Step aside, Sherlock: there’s another big brain on the scene. He’s got deep knowledge, pieces together abstract concepts on the fly, and shares a name with your erstwhile partner. Meet Watson.

via Wikimedia Commons
If you watched Jeopardy last February, you got to witness the unusual intersection of cutting-edge intelligence research and popular game shows. In a handful of matches, Watson the computer defeated two human champions, including Ken Jennings, the winningest player ever.
What’s amazing about this is not so much Watson’s depth of knowledge – he’d been loaded up with the entire contents of Wikipedia, among other things – but his ability to respond to highly abstract natural language. Instead of just sifting for keywords, Watson’s algorithms deduce what your question means and then offer up an answer that fits. (Here are some illustrative videos, if you want to know more). To illuminate just how awesome this is, here are 5 careers that I think Watson could compete for in the near future.

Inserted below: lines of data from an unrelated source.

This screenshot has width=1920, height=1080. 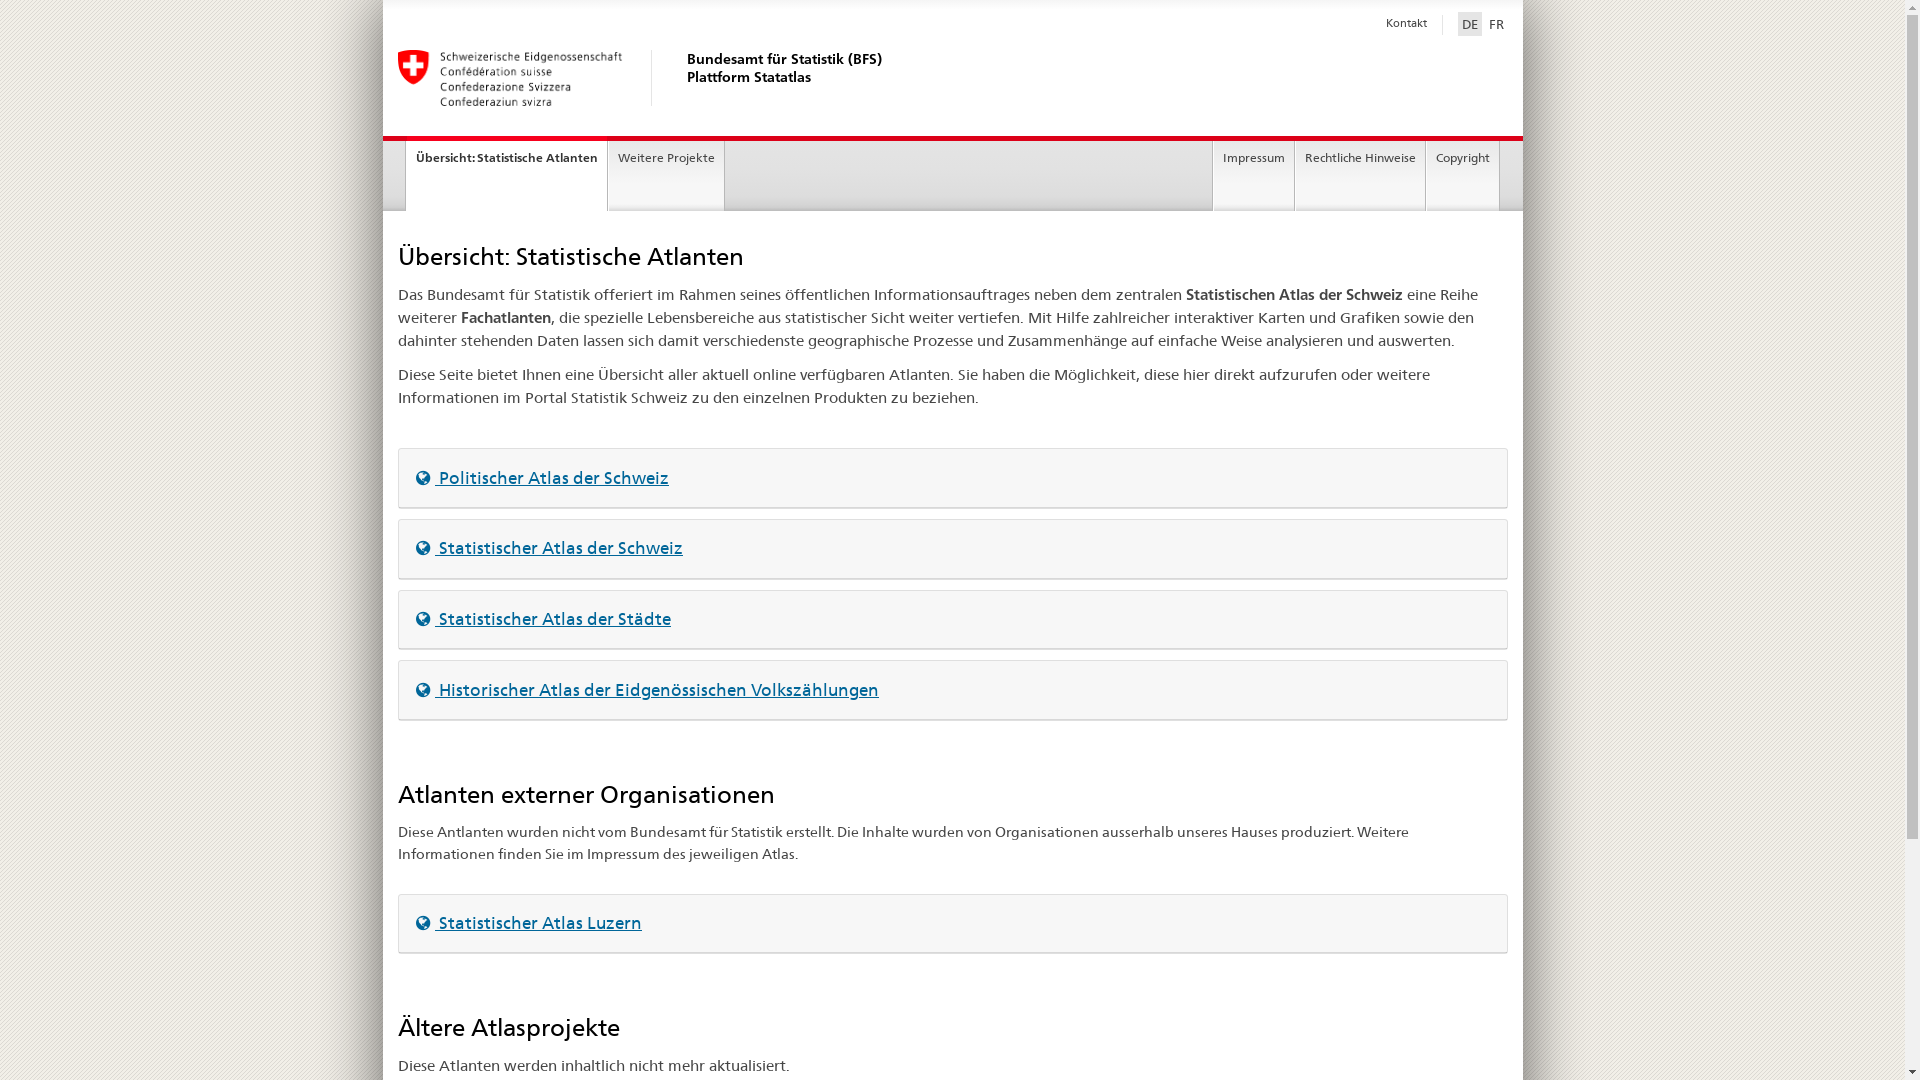 I want to click on Weitere Projekte, so click(x=666, y=176).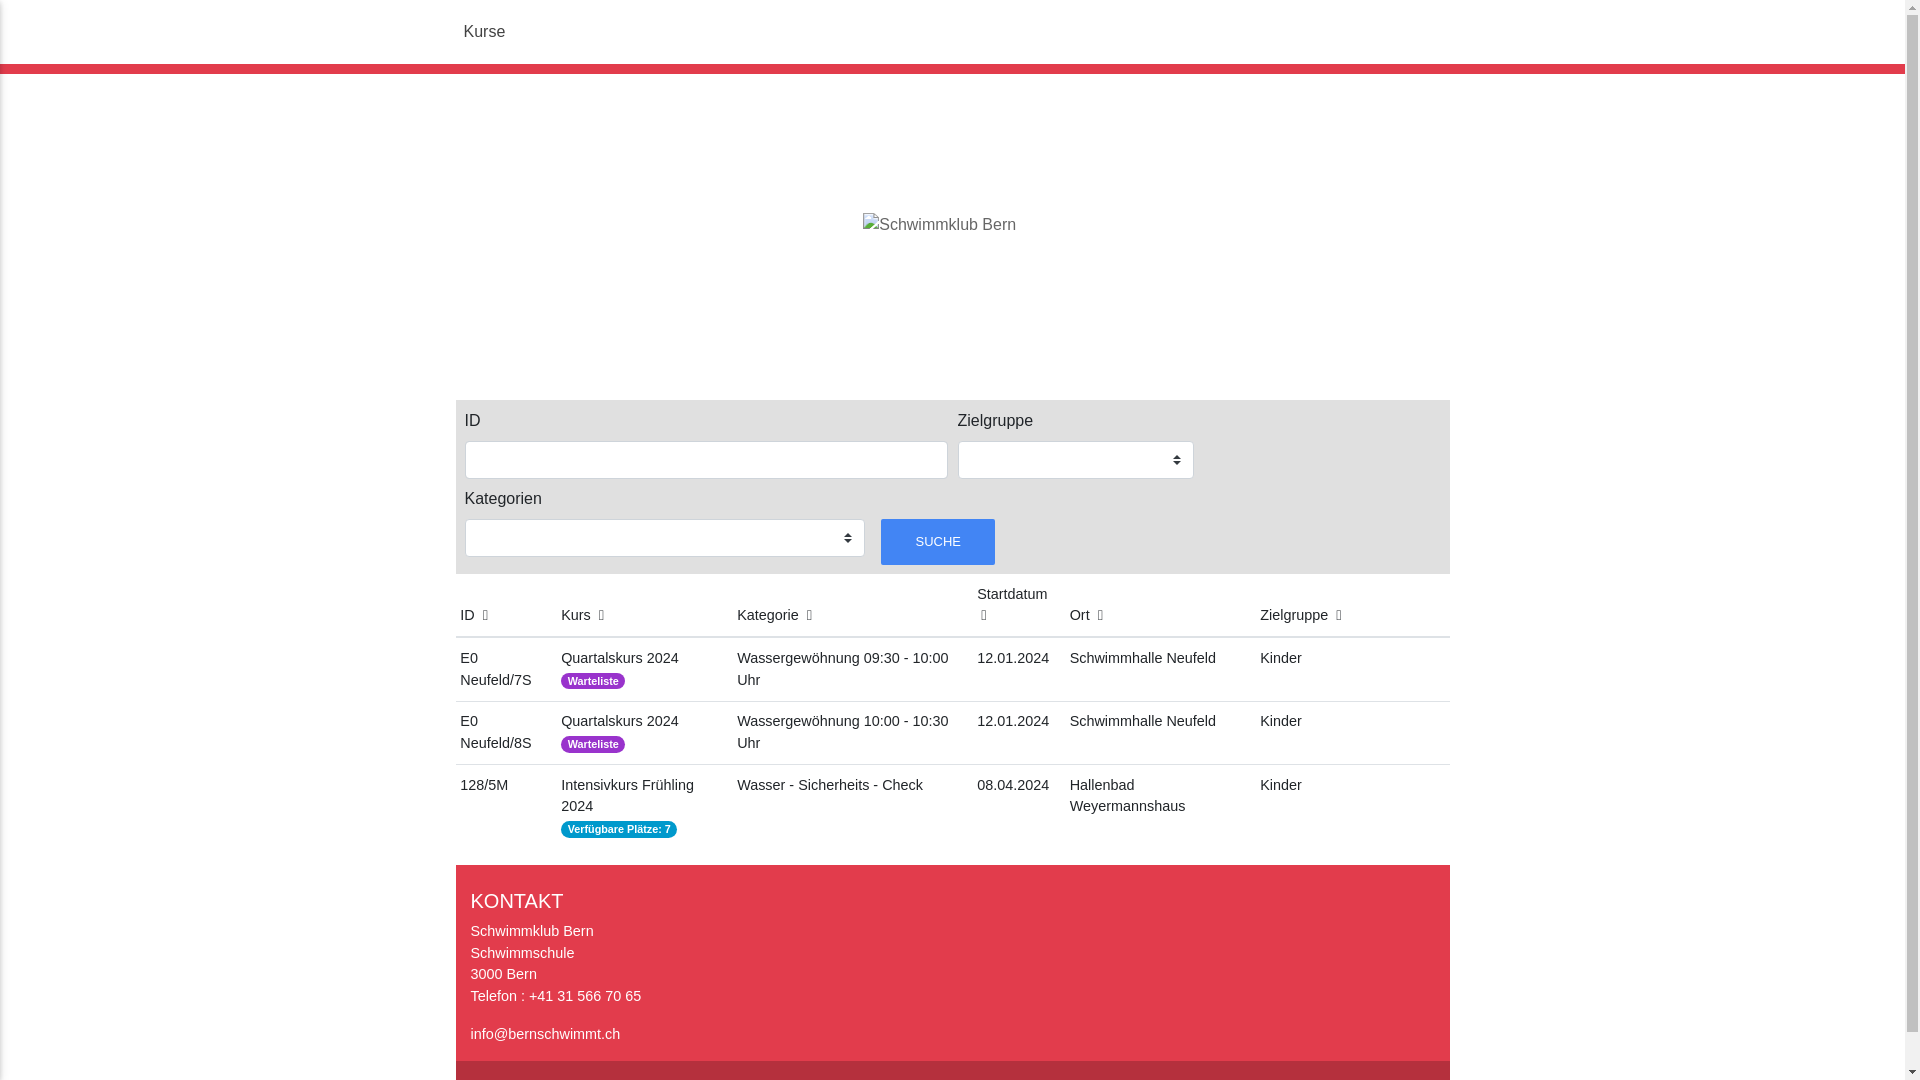 The image size is (1920, 1080). Describe the element at coordinates (545, 1034) in the screenshot. I see `info@bernschwimmt.ch` at that location.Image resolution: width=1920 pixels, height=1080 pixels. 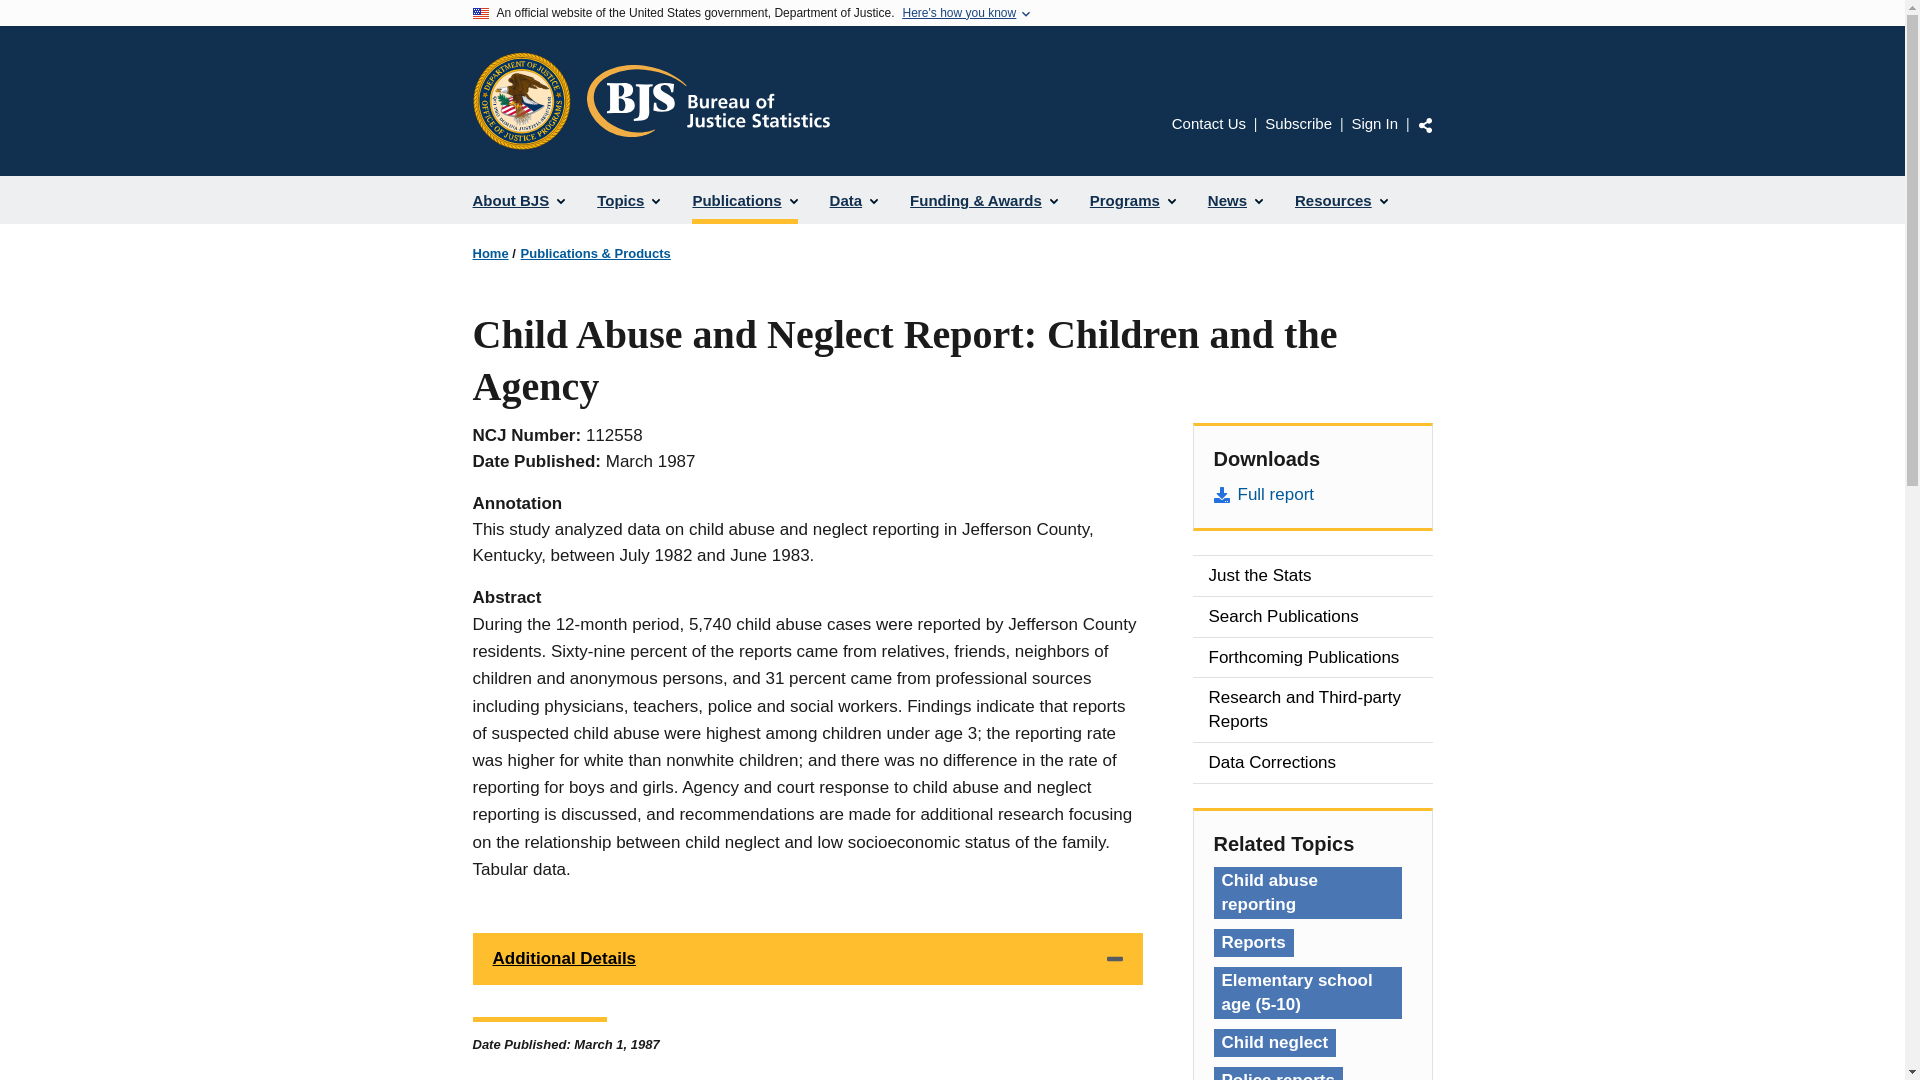 What do you see at coordinates (1312, 617) in the screenshot?
I see `Search Publications` at bounding box center [1312, 617].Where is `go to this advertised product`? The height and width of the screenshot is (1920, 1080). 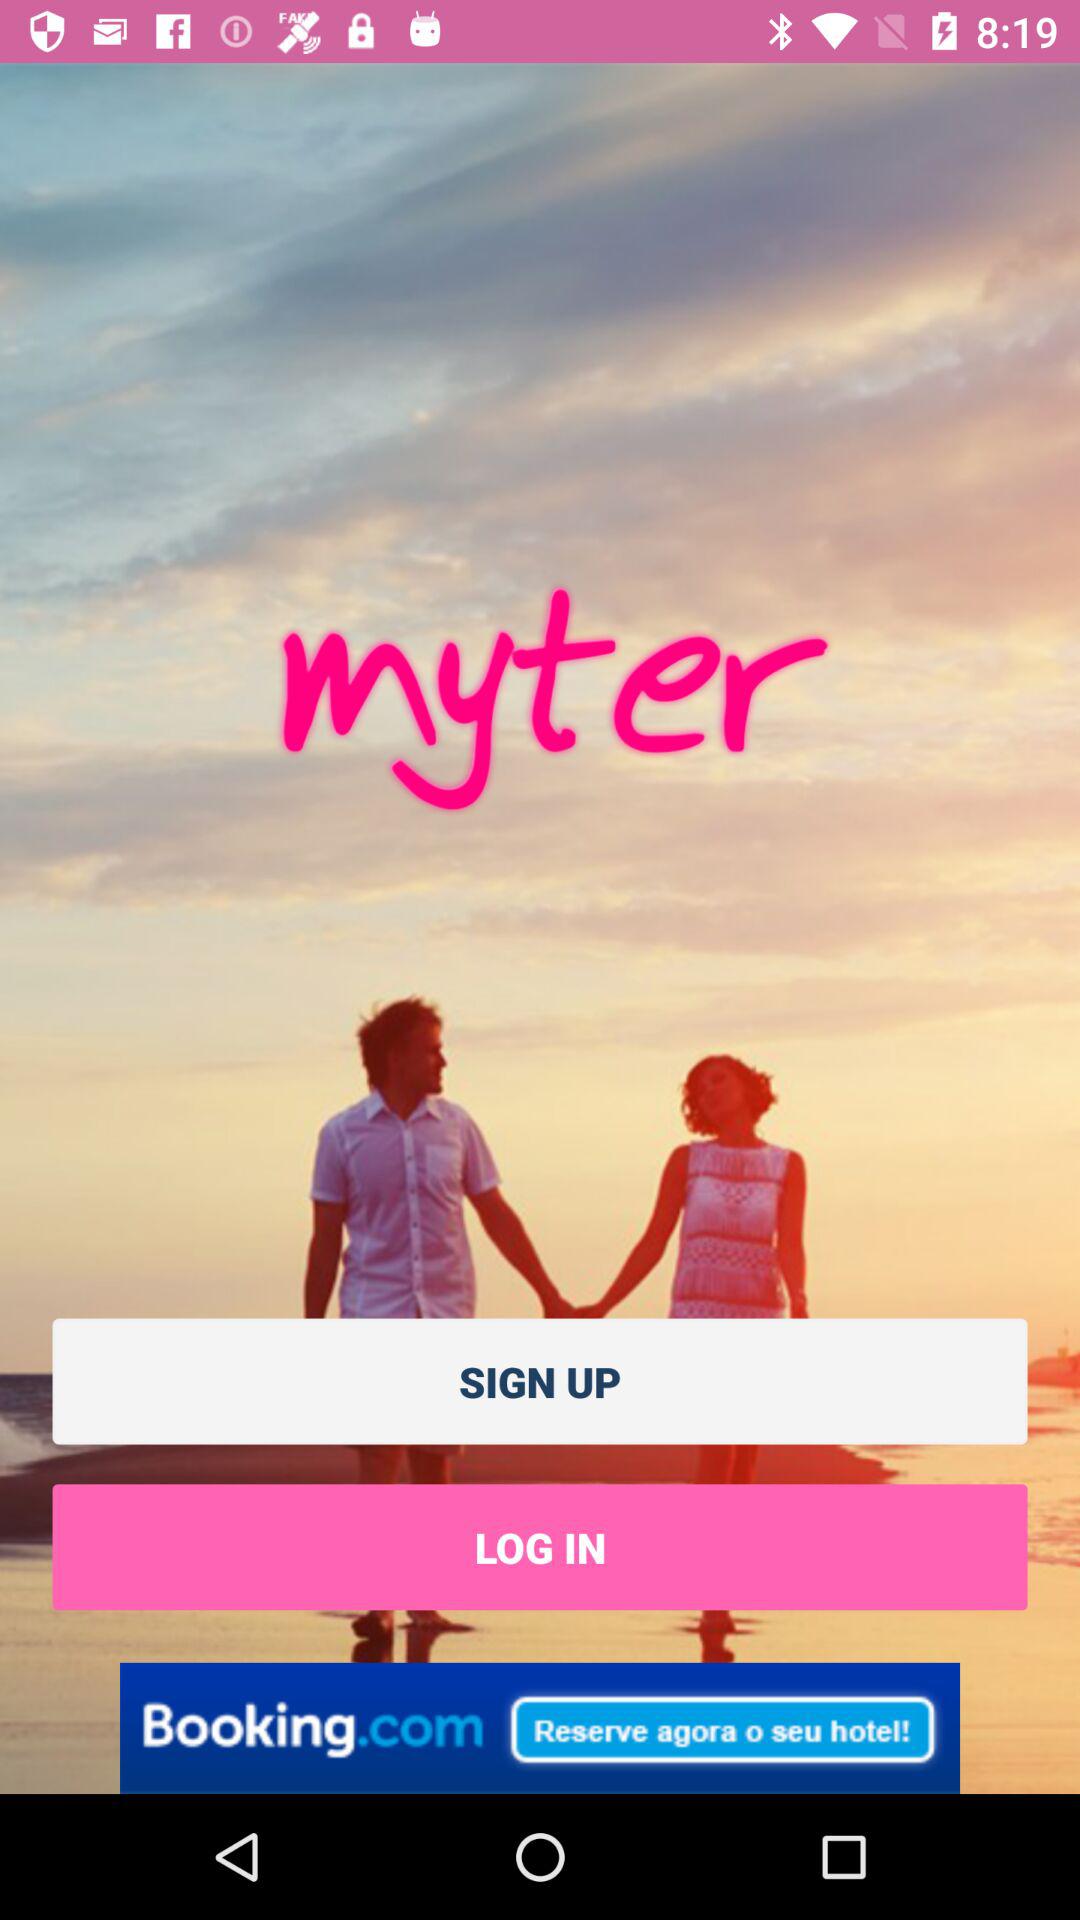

1. Game Show Contestant. Okay, I don’t know if this really counts as a career, but Ken Jennings made a killing at it, and Watson beat him handily. Assuming Alex Trebek would let Watson anywhere near that stage again. If not, I guess there’s always Wheel of Fortune.
2. Medical Advisor. This is already in the works. Watson can provide rapid advice, cross-checking a patient’s medical history with a massive database of symptoms, journal articles and other knowledge to produce highly accurate opinions. You might soon meet him at a clinic near you (although his first job is actually with an insurer, which worries me a bit).
3. Technical Support. Most humans don’t want the job of dealing with frustrated, ill-informed customers all day. And no customer enjoys dealing with a frustrated, underpaid service rep. But Watson never gets tired of answering the same question over and over, and moreover, doesn’t care how outrageous or mundane your problem is, he just offers solutions.
4. Patent Lawyer. Many jobs in the law sector involve massive amounts of research, looking up statutes, relevant precedents and so on. Watson, given the right vocabulary and access to the right data, would be a pro at sorting out useful information and providing opinions.
5. Interpreter. The problem with current automated text translators is that they go more or less word-by-word, which as any 7th-grade language student can tell you, results in frequently meaningless and occasionally hilarious interpretations. But Watson, who can grasp holistic concepts, could be the ultimate in real-time, robot-powered language translation.
Conclusion: In the midst of a recession, I admit that robots taking our jobs is possibly the last thing we want. But as with the many manual labor jobs now dominated by automatons, I believe that in the long run, we’ll simply be more free to focus on other, uniquely human endeavors. As Ken Jennings himself said,
[It wasn’t me] playing for the human race. That was Watson’s role, as a symbol and product of human innovation and ingenuity. So my defeat at the hands of a machine has a happy ending, after all.
I agree with all of that except the patent lawyer and the medical adviser, though Watson could be a valuable aid to both. It still takes a highly skilled professional to collect the data from the highly complicated and often uncooperative system that is a human being, something Watson can do (medical bay anyone?)
As for patent agents. Sure, useful in prior art searches, but most of the value in a patent agent is proving something to be “non-obvious”. That ultimately a creative and often philosophical process. Also, patent agents compete. No firm would hire software to do a job that is the same or similar to their competitors. Its just a faster way to get your patents rejected.
And also realize, if Watson is capable of doing jobs involving creativity, that ultimately includes all jobs. It wouldn’t take long before optimization on that scale becomes crippling to the economy, because there aren’t enough jobs in any sector. You would be looking at an unemployment rate much much higher than it is even now.
I didn’t mean to suggest that Watson could perform any creative tasks. Perhaps I should have said “Patent Lawyer’s Intern” instead, or whoever it is that has to pore over databases and law books. Here’s a recent Slate article about robot lawyers (though it doesn’t address Watson specifically). Like that author, and you, I think Watson-type analytic software will probably be most useful as adjutants to human professionals. They’ll handle all the labor-intensive knowledge-dredging, faster and more accurately than a person, thereby freeing lawyers to work on their arguments, doctors to focus on their patients, and so on.
No doubt your right on the money. It makes me sad though. It seems white collar businesses will be transitioning the same way manufacturing has. Higher paid jobs that require a great deal more expertise, and far fewer in number.